Annabelle stieg in den Wagen und sah durch die Scheibe nach oben. Ein Aufschrei aus vielen Kehlen war bis hier unten zu hören, als Georg Hartmann sich mit mächtigen Flügelschlägen gen Himmel schraubte.
„Ich hoffe, er flieht jetzt nicht vor den Problemen, die er geschaffen hat”, sagte Paul grimmig.
Annabelle schüttelte den Kopf: „Er macht das wie ich. Wenn ich den Kopf freimachen will, dann reite ich ganz schnell, um den Wind die Arbeit erledigen zu lassen.”
Paul sah sie an: „Das sollten wir auch mal wieder tun.”
„Du hast keine Chance”, sagte Annabelle und grinste. Paul verlor im Wettrennen gegen sie immer noch.
Paul nickte: „Aber ich gebe nicht auf.” Er rückte seinen Hut zurecht und Annabelle lehnte sich dankbar an ihn, während Karl Burger das Automobil den Berg herunter steuerte.
* * *
„… ich war mir ganz sicher, dass der Kerl in seinem Kopf noch wie ein Mensch dachte. Und ein Mensch würde seine Arme eher benutzen, als seinen Mund. Das war eine sichere Sache. Obwohl er schon mächtig stark war, und ihr hättet seine Zähne sehen sollen.” Friedrich war mit sich zufrieden, das konnte man sehen. Sein Arm war gebrochen und ihm eng an den Leib gebunden, aber er ließ sich keine Schmerzen anmerken. Er nahm das Glas Gin Tonic, welches sein Vater ihm reichte, und setzte sich.

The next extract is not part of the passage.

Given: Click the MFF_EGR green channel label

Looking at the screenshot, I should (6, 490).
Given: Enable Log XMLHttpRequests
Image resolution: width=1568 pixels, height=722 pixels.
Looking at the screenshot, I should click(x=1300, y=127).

Paul betrachtete seinen 'kleinen' Bruder, während der ihrem Vater im heimischen Salon von seinem gestrigen Fang erzählte. Friedrich war der geborene Soldat: groß, breitschultrig, muskulös, mit dieser Ausstrahlung von Kompetenz und Stärke, die ihn in der Hierarchie noch weit bringen würde.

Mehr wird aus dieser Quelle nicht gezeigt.